RELIANT Balloon 710 as illustrated, includes to the side an inflation port and there is a little connection between inflation port and where the balloon blows up, as opposed to this one. Applicant's balloon occluder 102 can also include such a side port, which can be for inflation, or another side port can allow infusion, etc.
Further, a wire would go through device and serve to guide the device to its desired location to allow occluding bloodflow in the aorta, by inflating the elongated balloon as set forth in Applicant's claimed invention. The wire 632 serves as a guide; the wire guides delivery of the medical device intravascularly to the general vicinity for deployment.

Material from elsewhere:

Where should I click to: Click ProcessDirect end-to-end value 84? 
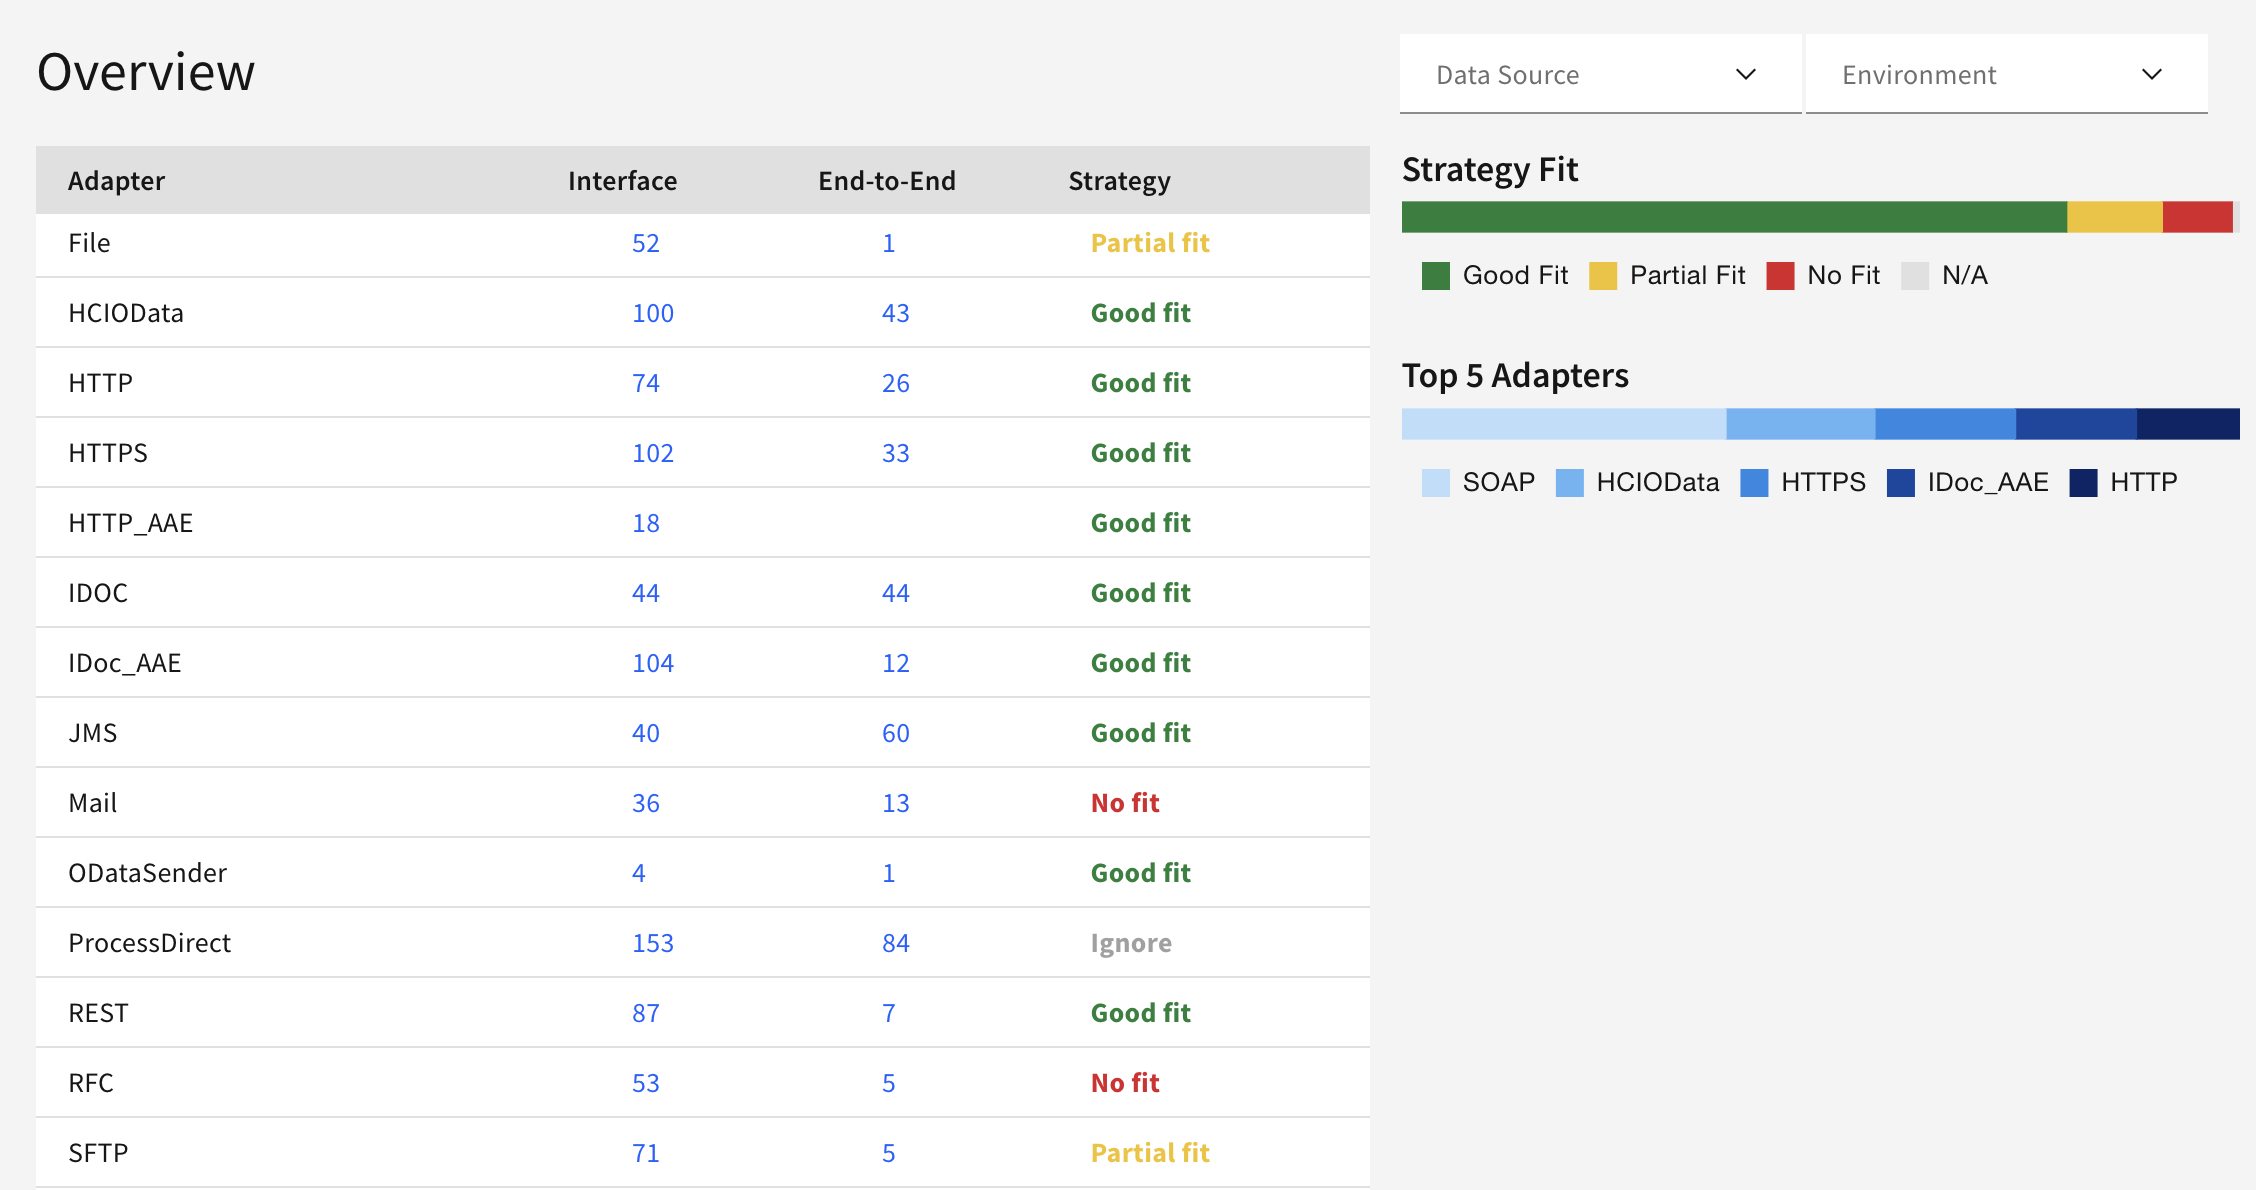pyautogui.click(x=896, y=944)
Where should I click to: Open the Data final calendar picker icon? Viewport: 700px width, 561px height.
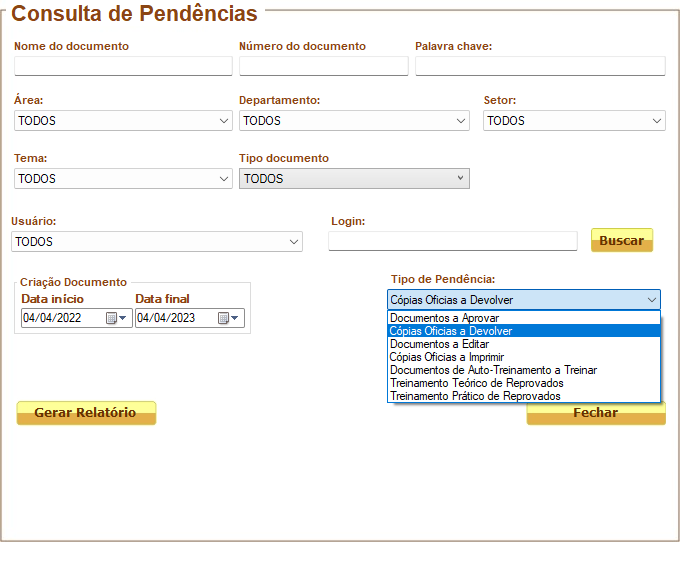[x=228, y=318]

Balloon occlusion can have a goal of stopping blood flow to the lower extremities, to allow resuscitation to take place by, e.g., anesthestia, etc., allowing maintaining of blood flow to the brain. A role for a balloon occlusion in Trauma REBOA aspects, a low dose blood thinner may be administered intra-arterially, or at least as a saline infusion, to keep a flow distal to the occlusion.
As noted, the balloon would be recessed when deflated along the side of the sheath in a recess in the sheath, so that the sheath can be then withdrawn from the endograft. The balloon and sheath are alongside the graft, and then when pulled back do not catch.

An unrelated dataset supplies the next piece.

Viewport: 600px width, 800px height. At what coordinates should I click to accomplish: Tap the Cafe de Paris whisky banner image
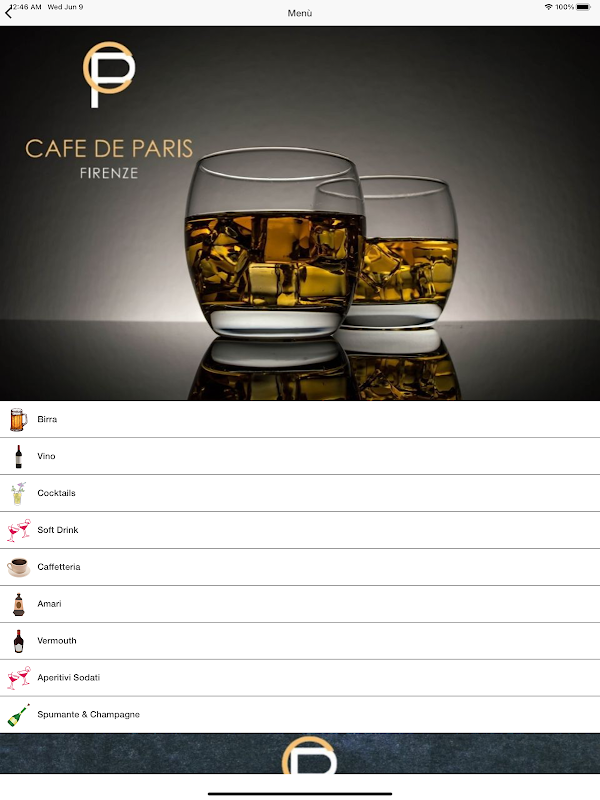point(300,213)
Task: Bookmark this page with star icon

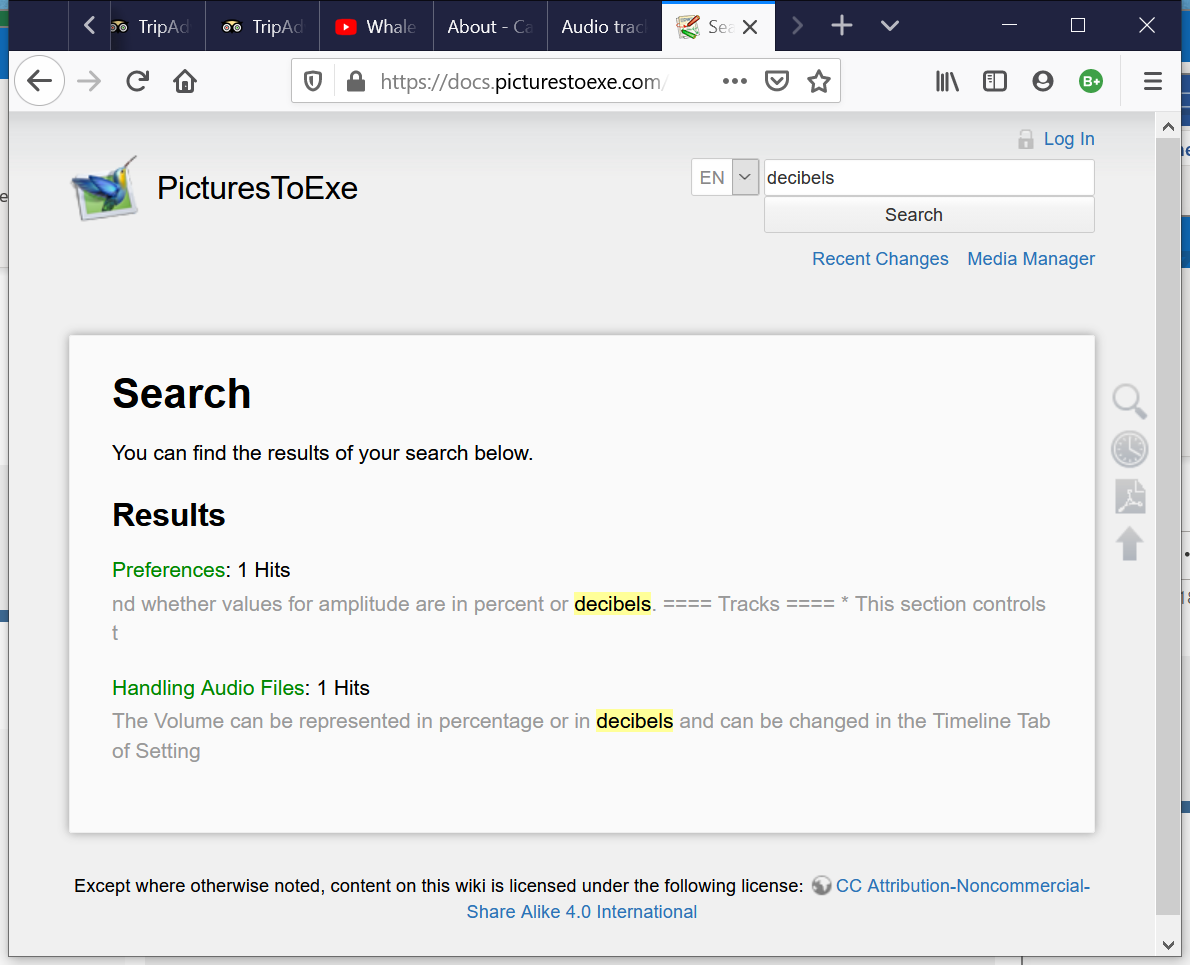Action: [x=819, y=82]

In the case of a ruptured aneurysm, low blood pressure, an elongated balloon can be placed and supported by a stiff sheath, preferably of smaller cross-section but strengthened to support the exemplary elongated balloon, which can then allow the patient's blood pressure to come back up, while the stiff sheath can prevent the elongated balloon occluder from bowing and losing occlusion. The exemplary sheath can buttress the back of, or be integrated with the balloon so as to prevent caudal movement of the balloon, and to ease expeditious implant of a graft stent.
All examples and conditional language recited herein are intended for pedagogical purposes to aid the reader in understanding the principles of the disclosure and the concepts contributed by the inventor to furthering the art, and are to be construed as being without limitation to such specifically recited examples and conditions. Moreover, all statements herein reciting principles, aspects, and embodiments, as well as specific examples thereof, are intended to encompass both structural and functional equivalents thereof. Additionally, it is intended that such equivalents include both currently known equivalents as well as equivalents developed in the future, i.e., any elements developed that perform the same function, regardless of structure.